By Yann Rapaport, 6WIND Customer Support and Service Manager

This is the third post of a series about High Availability capabilities for packet processing software. In the first post, HA requirements for high performance packet processing software were presented. The second post addressed the problem of the synchronization of Control Plane protocols. Now, let’s discuss how packet processing software should be monitored.

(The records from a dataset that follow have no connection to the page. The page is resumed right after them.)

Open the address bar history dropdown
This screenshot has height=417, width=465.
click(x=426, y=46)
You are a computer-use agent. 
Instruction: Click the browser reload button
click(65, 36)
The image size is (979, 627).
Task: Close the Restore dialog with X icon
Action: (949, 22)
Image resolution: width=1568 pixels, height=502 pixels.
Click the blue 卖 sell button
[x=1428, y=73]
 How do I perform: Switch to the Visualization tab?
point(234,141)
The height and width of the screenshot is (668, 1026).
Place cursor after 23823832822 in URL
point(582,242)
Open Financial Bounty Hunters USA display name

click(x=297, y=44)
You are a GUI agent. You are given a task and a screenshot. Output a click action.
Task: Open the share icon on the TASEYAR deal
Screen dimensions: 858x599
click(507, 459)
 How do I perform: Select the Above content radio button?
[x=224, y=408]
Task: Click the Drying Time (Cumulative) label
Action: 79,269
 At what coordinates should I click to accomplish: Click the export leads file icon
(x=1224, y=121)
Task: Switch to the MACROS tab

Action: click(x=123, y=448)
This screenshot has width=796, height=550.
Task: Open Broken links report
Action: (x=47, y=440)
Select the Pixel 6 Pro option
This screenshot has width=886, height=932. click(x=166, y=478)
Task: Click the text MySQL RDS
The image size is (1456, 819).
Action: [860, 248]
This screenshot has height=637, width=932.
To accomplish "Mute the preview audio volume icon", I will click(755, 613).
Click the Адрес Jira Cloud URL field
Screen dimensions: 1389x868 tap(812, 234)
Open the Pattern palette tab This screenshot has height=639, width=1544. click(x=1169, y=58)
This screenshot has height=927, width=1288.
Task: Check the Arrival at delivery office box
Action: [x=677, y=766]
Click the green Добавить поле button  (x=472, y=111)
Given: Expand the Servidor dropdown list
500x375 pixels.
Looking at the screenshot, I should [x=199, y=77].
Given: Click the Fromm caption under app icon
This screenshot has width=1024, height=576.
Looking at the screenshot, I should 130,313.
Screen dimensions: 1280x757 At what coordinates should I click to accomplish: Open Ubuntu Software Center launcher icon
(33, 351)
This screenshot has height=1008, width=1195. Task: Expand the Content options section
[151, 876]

A HA system has to be periodically monitored to detect possible issues, in order to prevent complete shutdown or to anticipate switching from the active to the inactive element. Similar to other elements, a Monitoring System has to be added to periodically check the health of packet processing software components and inform the HA framework about it, so that the HA framework can make the relevant decisions. For packet processing software, these decisions can be:

  • Restart a specific daemon,
  • Reboot the Control Plane but not the Fast Path,
  • Reboot the Control Plane and the Fast Path,
  • Reboot all the system.

The problem for the Monitoring System is to monitor very different software components and abstract this heterogeneity from the HA framework. A convenient way to implement the monitoring services is to have a single daemon which monitors all the others and to use a library that hides software implementation details from the monitoring daemon. This library can, for example, use XML messages over UNIX sockets to communicate with the different components of the packet processing software.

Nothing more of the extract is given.